▸ Enunciado
Extraia do texto sobre Jacob Palis, sem alterações, o trecho entre "Entrevista de Jacob" e "nações mais avançadas.", inclusive.

== Texto apresentado

Entrevista de Jacob Palis, presidente da ABC, a paginas amarelas da revista Veja (15 a 21 de maio).
A frente da Academia Brasileira de Ciências, um dos grandes matemáticos do País diz que é preciso livrar-se do espírito conservador para estar entre as nações mais avançadas.
Aos 71 anos, o matemático Jacob Palis figura entre os brasileiros de maior projeção na comunidade científica internacional. Pelo conjunto de sua obra acadêmica, ele recebeu, em 2010, o Prêmio Balzan, uma das mais prestigiadas honras conferidas a pesquisadores. Palis foi também um dos mentores da reforma que fez do Instituto Nacional de Matemática Pura e Aplicada (Impa), no Rio de Janeiro, um dos melhores centros de pesquisa do mundo nesse campo do conhecimento. Na década em que o instituto esteve sob o seu comando, entre 1993 e 2003, passou a atrair cérebros, do Brasil e do exterior, por meio de bons salários e de um sistema ancorado na meritocracia - algo que Palis defende com veemência. Atualmente, ele está debruçado sobre outro problema, cuja resolução é premente para o País produzir inovação e avançar: a necessidade de despertar, ainda na infância, o gosto pela ciência. Trata-se de uma área em que os estudantes brasileiros estão entre os piores. "Os talentos científicos devem ser lapidados desde muito cedo", diz ele, na seguinte entrevista que concedeu a Veja.

====
== Dados coletados

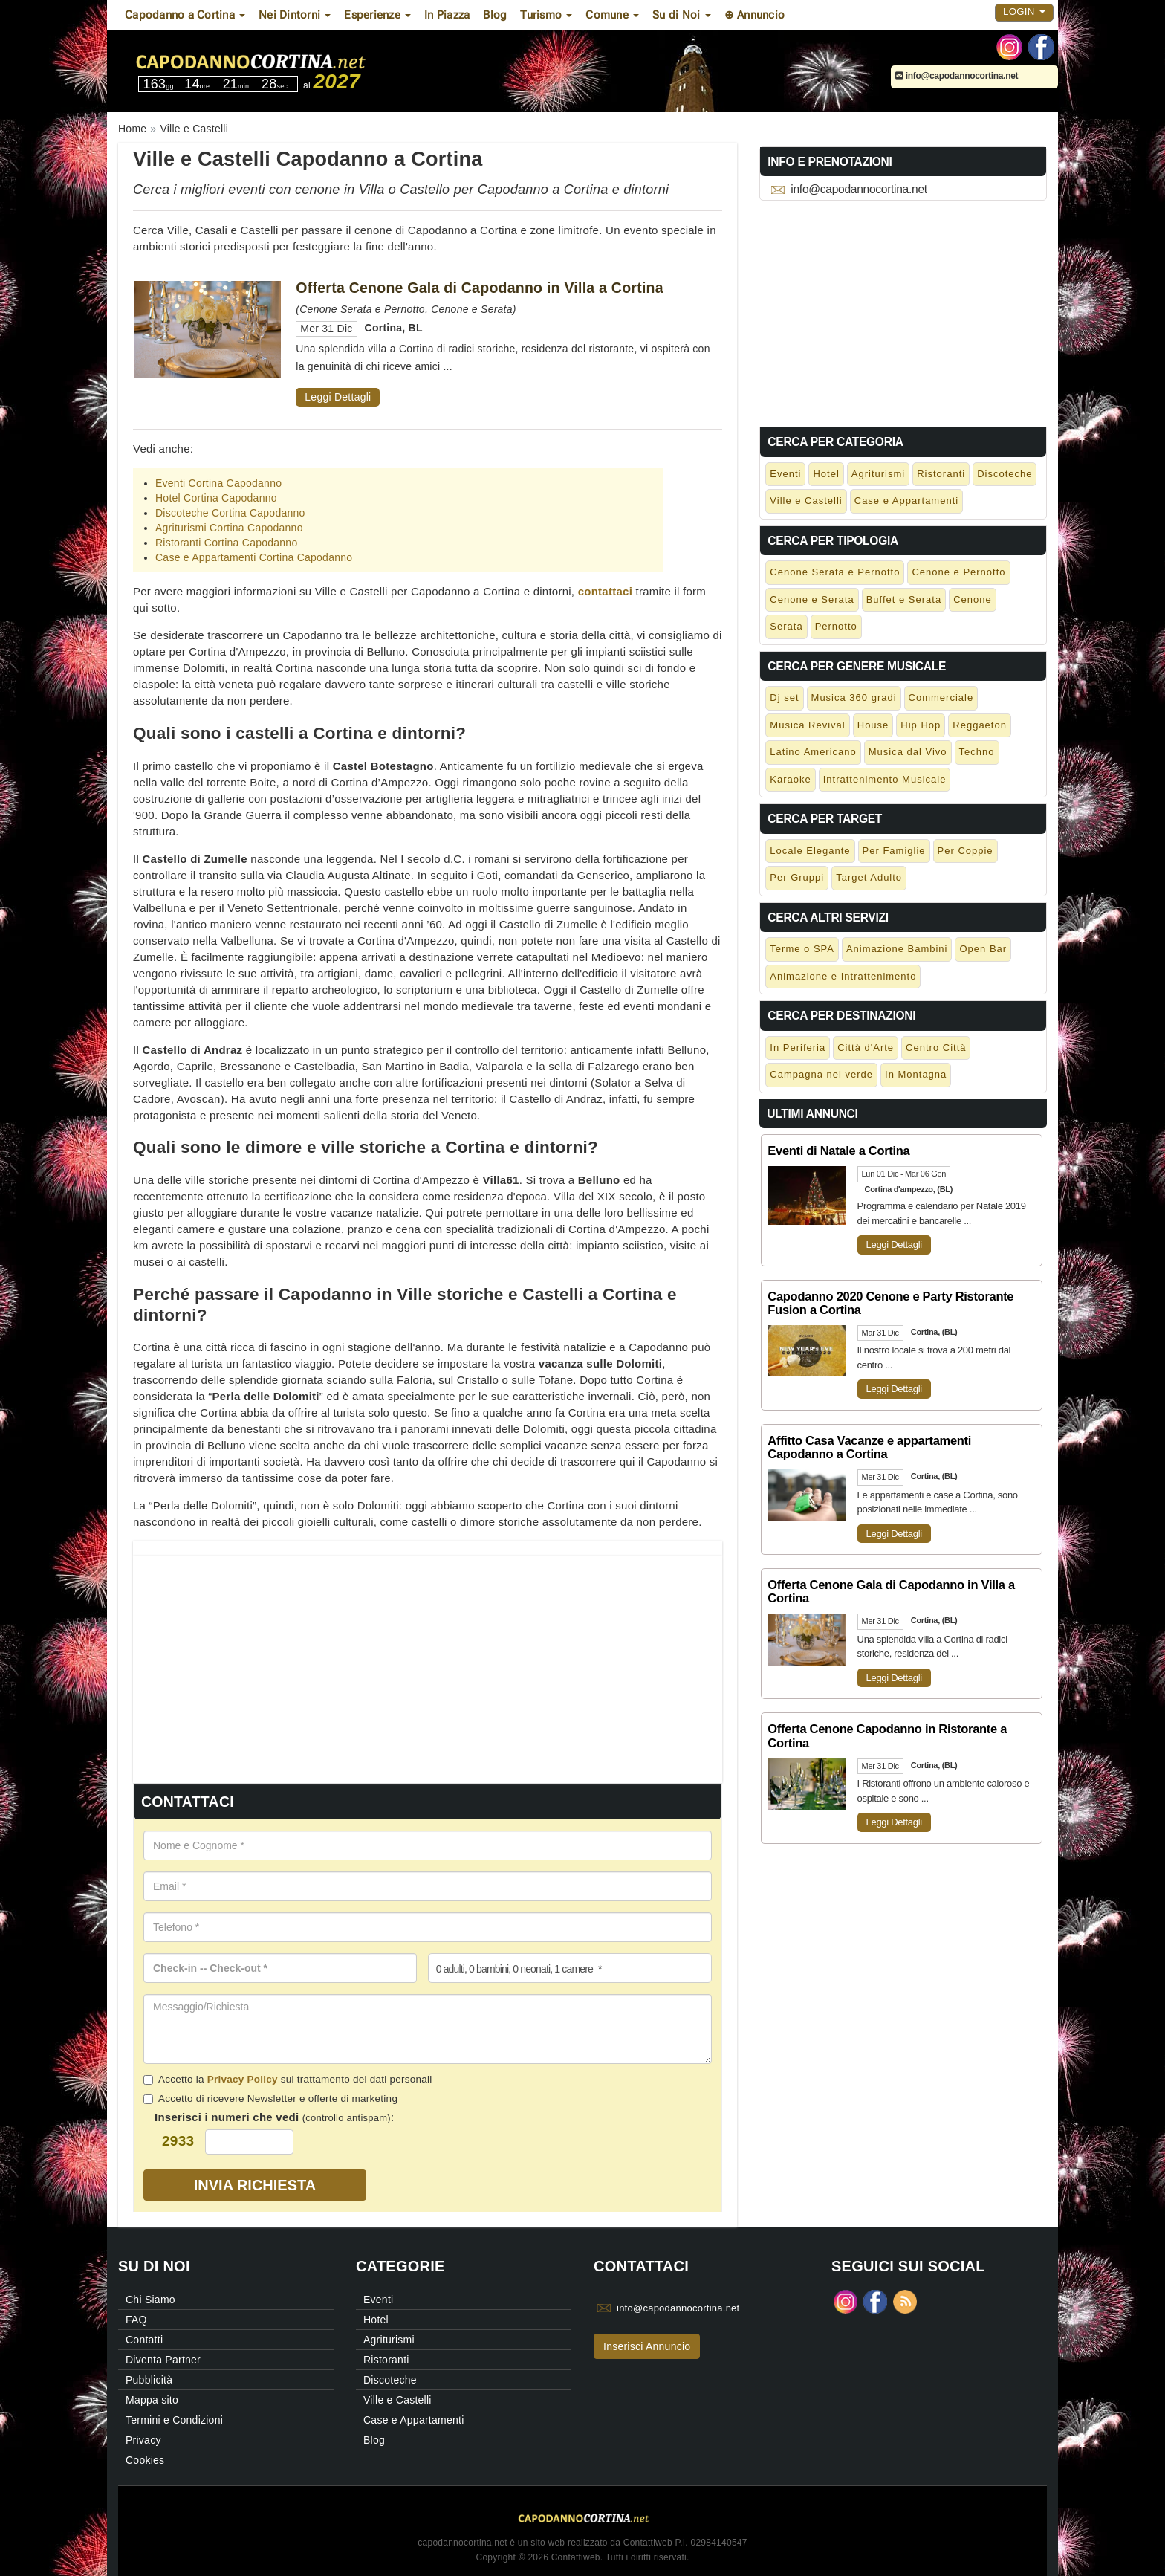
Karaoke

====

▸ Resposta
Entrevista de Jacob Palis, presidente da ABC, a paginas amarelas da revista Veja (15 a 21 de maio).
A frente da Academia Brasileira de Ciências, um dos grandes matemáticos do País diz que é preciso livrar-se do espírito conservador para estar entre as nações mais avançadas.